Remeron (mirtazapine) is a prescription antidepressant medication. It affects chemicals in the brain that may contribute to or cause depression.
It is thought to increase the activity of norepinephrine and serotonin which help enhance and balance mood.
It is available in tablet form, and a common starting dose is 15 mg daily, taken once per day usually prior to bedtime. A common dosage range is between 15 mg and 45 mg per day.
Depending on the patient's individual response, the dosage may be changed in intervals of every one to two weeks as necessary in order to find the most beneficial therapeutic level.
All medications have side effects, and this one is no different. Side effects can include constipation, sleep disturbances, unusual dreams, dry mouth, nausea, muscle aches, dizziness and drowsiness.
In addition, antidepressants may cause weight change in a small percentage of folks who take them. For more information, see this article about antidepressants and weight changes.
More rare but severe reactions can include mouth sores, anxiety, panic attack, aggression, restlessness, mania, seizures, fever, insomnia, severe headaches, confusion, shaking, suicidal thoughts or behaviors, or signs of a possible allergic reaction such as rash, hives, itching, difficulty breathing, difficulty swallowing, or swelling of the mouth, lips or tongue.
Report any side effects to your prescribing doctor. Seek emergency medical attention if you experience any severe or unusual reactions, then follow up with your doctor.

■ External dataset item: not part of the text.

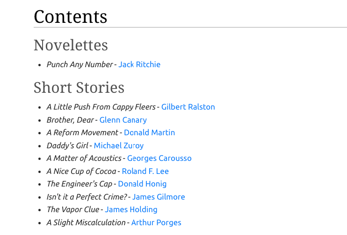
Task: Select the Michael Zuroy link
Action: click(x=119, y=145)
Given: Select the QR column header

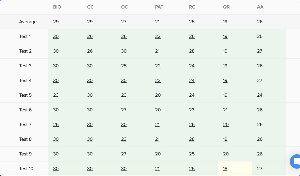Looking at the screenshot, I should [x=226, y=7].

There are a few concerns when taking antidepressants such as this one, including the increased risk of suicide when antidpressants are used in children and young adults. See this warning about antidepressants and suicide.

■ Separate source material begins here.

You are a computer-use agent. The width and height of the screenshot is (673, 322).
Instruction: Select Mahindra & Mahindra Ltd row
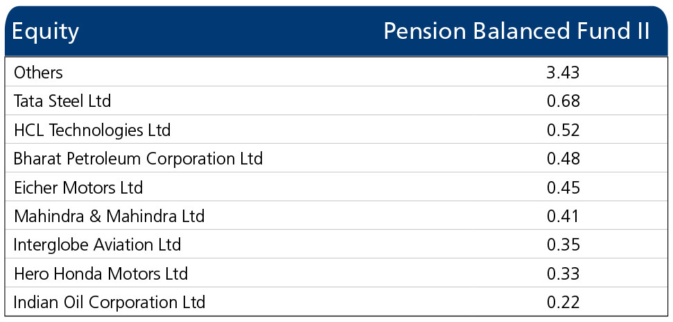337,215
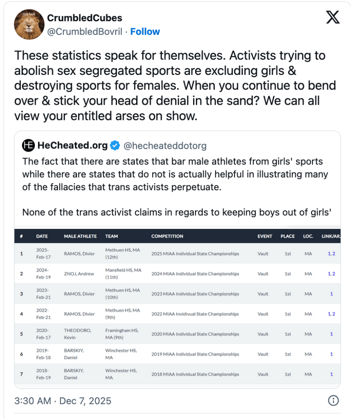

According to some studies, there is an increased risk of birth defects when taking antidepressants during pregnancy. See this important warning about antidepressants and pregnancy.
It is not recommended to mix any antidepressant medication with alcohol. In addition to the numerous health risks, alcohol is a depressant and should not be used by folks who already suffer from depression as alcohol worsens symptoms of depression.
Furthermore, caution should be heeded when taking antidepressants and driving automobiles or operating heavy machinery. See this warning about mixing antidepressants and alcohol.
It may several weeks before you experience the full effects of your medication. Remember to attend your medication monitoring sessions with your psychiatrist in order to communicate your questions and concerns.